• [Selected passage]
John Uren agreed with Nick about the instrument Joni played. In an interview with JoniMitchell.com, John stated that in September of 1963 "she auditioned for us right there and then, playing a ukulele - not a guitar."

One night in the Fall of 1963 Joni came up to Nick at the Depression after he had performed. Nick remembers that "she asked me what the difference was between my guitar and her uke. I told her there were two more strings - a low E and A. The uke was tuned just the same as a guitar (D-G-B-E, low to high) but without the two bottom strings." That night Nick was playing his "Red Label" Nippon Gakki Yamaha "Dynamic Guitar No. 80", made in Japan. Yamaha began making this model sometime in the 1950s.

• [Work required]
List every person mentioned by name in the passage about the instrument Joni played.

• [Dataset section]
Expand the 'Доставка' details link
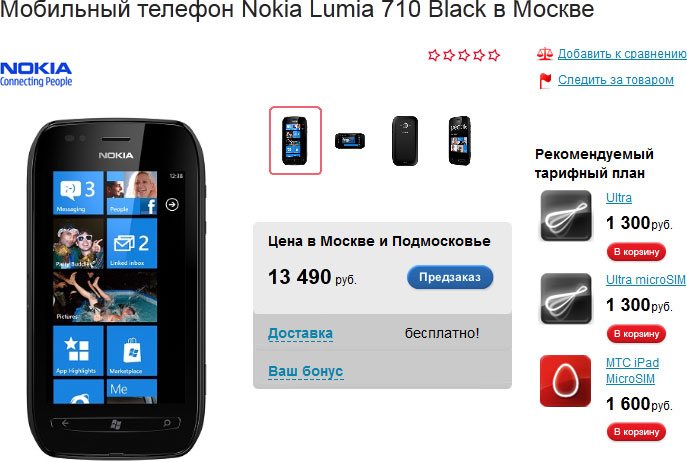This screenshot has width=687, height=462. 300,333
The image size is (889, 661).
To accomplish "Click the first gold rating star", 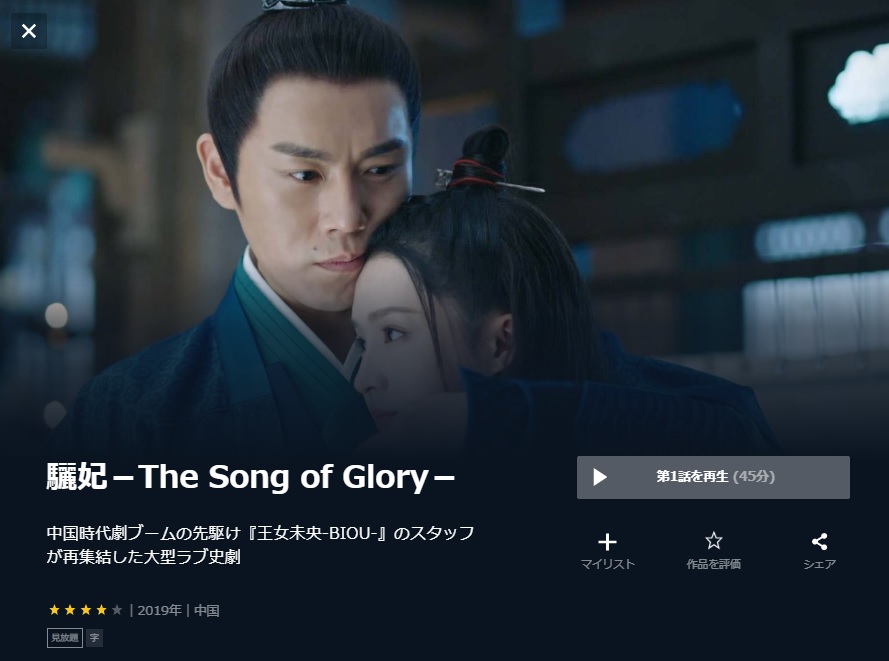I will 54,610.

• [Problem solution]
John Uren, Nick, Joni